Engineering and Calamity


Engineers through the ages have been skilled inventors and tend to think laterally by default, especially when presented with problems that need solutions. Often times, however, forensic engineers are needed for solutions that have turned into problems or catastrophic failures. Or when a calamitous event occurs. These may be the consequence of natural occurrences, such as earthquakes, but unfortunately also as a result of deliberate, malicious acts.

The Boston Marathon in the USA is the world's oldest marathon. It was first run in 1897 and tends to fall on the 3rd Monday in April. The 2013 race ran early last week and will be remembered, not for the winners, their speeds and their tales of tenacity and endurance, but for the deadly attacks at the finish line.

The aftermath of scenes of destruction such as this, tend to follow a pattern – despite the appearance of chaos and frenetic activity. Once the first dust settles; the necessary aid is provided to those in need, the area is cleared of people and teams of specialists are called to the scene. Forensic engineers make up a crucial part of the mix. The expertise required depends on the calamity, but ranges from metallurgy, mechanical, civil, chemical and electrical. The incidents requiring their attention are obviously numerous, but include scenarios such as failures of industrial equipment, gas and oil pipeline mischances and aviation and aerospace component defects and failures. And of course explosions and fire. They use the final conditions of a catastrophic event -  the available physical evidence -  in combination with the governing natural laws and attempt to establish cause. For example, in the TWA Flight 800 disaster in 1996, after much controversy, the forensic team discovered that a design defect in the centre fuel tank was responsible for the explosion which caused the crash.

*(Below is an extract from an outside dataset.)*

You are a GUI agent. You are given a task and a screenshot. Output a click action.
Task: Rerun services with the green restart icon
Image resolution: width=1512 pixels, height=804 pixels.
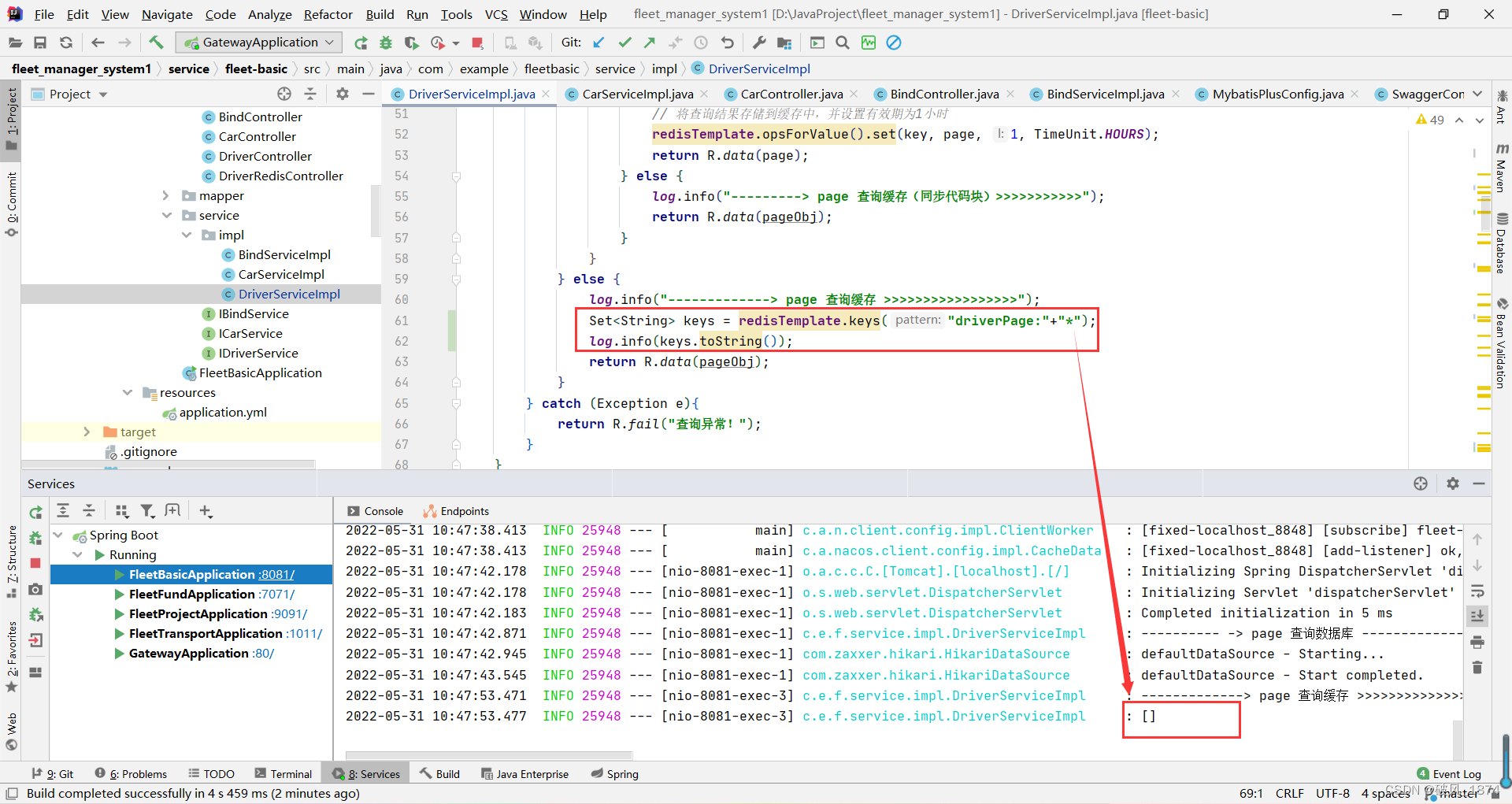coord(35,512)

After disasters such as the one in Boston, first and foremost forensic engineering skill is employed to identify the presence of any transient evidence. And then with their structural capabilities they ascertain safety concerns as a matter of urgency - particularly where imminent building collapse is a possibility. (Then down the track they are able to make recommendations for modifying structures to better withstand the extreme forces involved in earthquakes, bomb blasts and other deliberate attacks, such as the one on the World Trade Centre in 2001.)

Other aspects of the physical environment are also assessed, even odours. Anyone can sniff out something malodourous, but with some knowledge their detection can often quickly determine the presence of biological or chemical hazards (or the composition of the detonation). The human olfactory sense is obviously assisted, where necessary, by chemo sensors or gas chromatography.

Once the ground work has been completed the forensic teams retreat to collate their findings. If and when the facts are required in court the forensic engineer becomes an expert witness. Drawings and diagrams, computer graphics, 3-D animations and multi-media presentations clarify and demonstrate the relevant issues during their testimony. Furthermore, their documentation forms a permanent record of the incident, and aids in crime scene reconstruction.

“Engineers are needed everywhere!” Said my 15 year old son when I mentioned this article. A truism indeed.